SQL> select object_id, owner from t where rownum < 50;
OBJECT_ID OWNER
---------- ------------------------------
2 SYS
3 SYS
4 SYS
5 SYS
6 SYS
7 SYS
8 SYS
9 SYS
10 SYS
11 SYS
12 SYS
13 SYS
14 SYS
15 SYS
16 SYS
17 SYS
18 SYS
19 SYS
20 SYS
21 SYS
22 SYS
23 SYS
24 SYS
25 SYS
26 SYS
27 SYS
28 SYS
29 SYS
30 SYS
31 SYS
32 SYS
33 SYS
34 SYS
35 SYS
36 SYS
37 SYS
38 SYS
39 SYS
40 SYS
41 SYS
42 SYS
43 SYS
44 SYS
45 SYS
46 SYS
...
...
SQL> create index t_idx on t(object_id);
Index created.
SQL>
SQL> set autotrace traceonly stat
SQL> select /*+ index(t) */ * from t where object_id between 10000 and 15000;
4997 rows selected.
Statistics
----------------------------------------------------------
1 recursive calls
0 db block gets
756 consistent gets
12 physical reads
0 redo size
629403 bytes sent via SQL*Net to client
4214 bytes received via SQL*Net from client
335 SQL*Net roundtrips to/from client
0 sorts (memory)
0 sorts (disk)
4997 rows processed
SQL> set autotrace off
SQL>
SQL>
Before we even used the index, you could see from the sample of rows we queried from the table, the data has been stored in an ordered sequence. As a result, our index lookup is dramatically improved, dropping down to just ~750 consistent gets. Clustering is covered in great detail in the Data Warehousing Guide, but I presented this example to help with my next blog post on the same topic (coming soon).

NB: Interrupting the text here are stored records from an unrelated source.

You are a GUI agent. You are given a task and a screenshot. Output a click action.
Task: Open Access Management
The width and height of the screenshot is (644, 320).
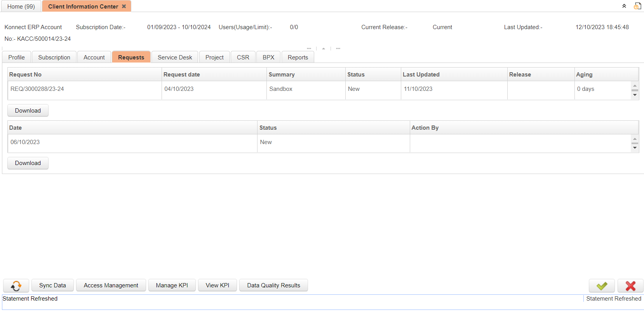pyautogui.click(x=111, y=285)
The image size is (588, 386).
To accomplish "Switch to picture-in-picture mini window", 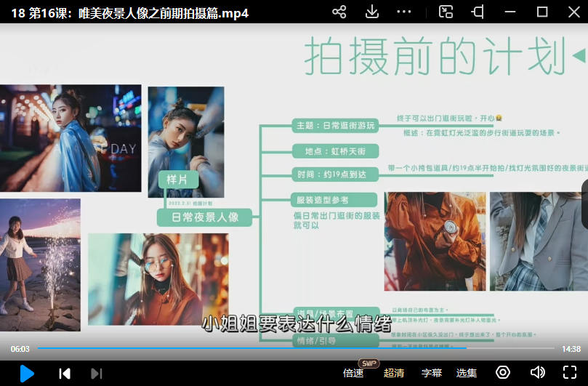I will pos(446,12).
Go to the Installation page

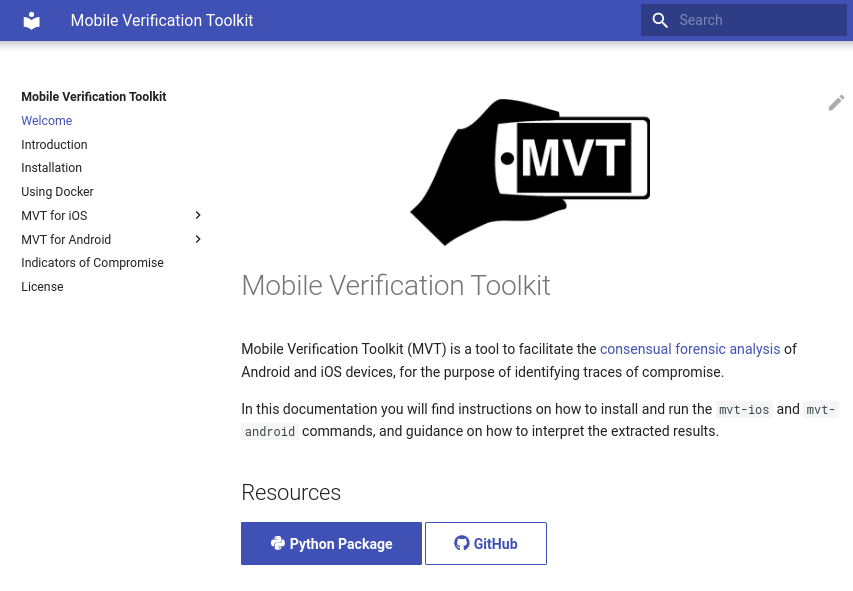[52, 168]

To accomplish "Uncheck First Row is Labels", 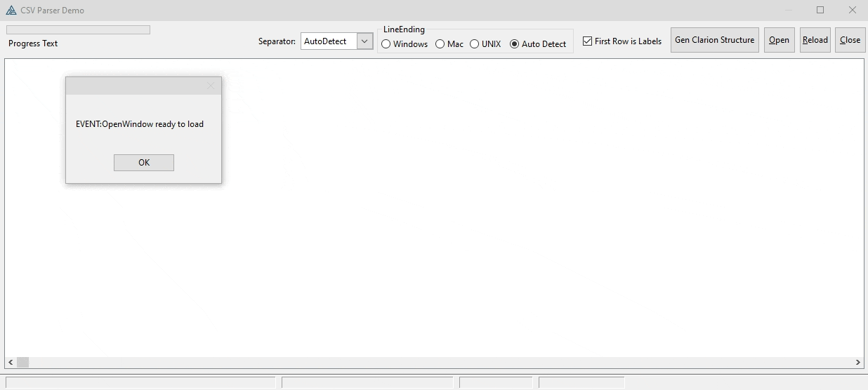I will (588, 41).
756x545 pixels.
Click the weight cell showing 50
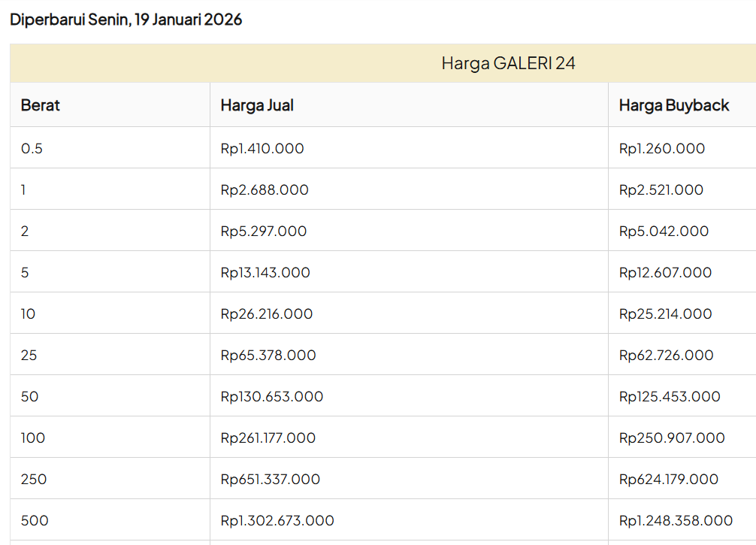coord(30,397)
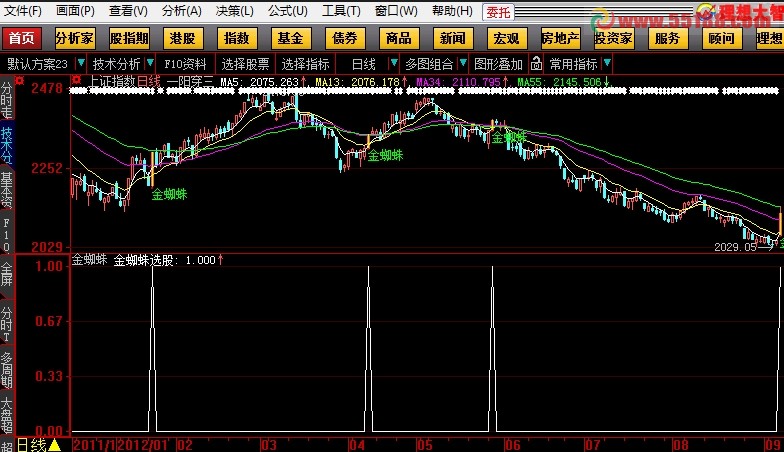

Some people have mentioned that Attribute Clustering is an engineered system feature only. This is not correct – you’re free to Attribute Clustering in Enterprise Edition. It is only when you want to incorporate Zone Maps that licensing things get more complicated
Looks nice, but is this just a new implementation of clustering by cluster key, available since about (?) Version 6?
Single table hash clusters are I suppose a bit more complex to define and old style clustering was not used much in my experience.
There is a lot more to it that the conventional clustering by key – check the docs. There linear clustering, grouped clustering, data movement handling, and the combination of zone maps can make order of magnitude differences. Plus no overhead of clustered indexes etc, or needing to know the final size of the object in advance.
Thank you for wonderful article on Attribute Clustering.
However I have one question.
If we use the attribute clustering(based on non key attribute), what effect it would create on the fragmentation of any clustered index(based on key attribute ) defined on that table.
Thanks.
If you mean the clustering factor, then any re-ordering of rows in a table can impact the clustering factor in positive (or negative) way. Obviously you want to choose the clustering option that gives you the best overall result.
Other options would include (for example) hash partitioning on “column1” to give a moderate amount of clustering, and then applying attribute clustering on “column2” within those partitions etc.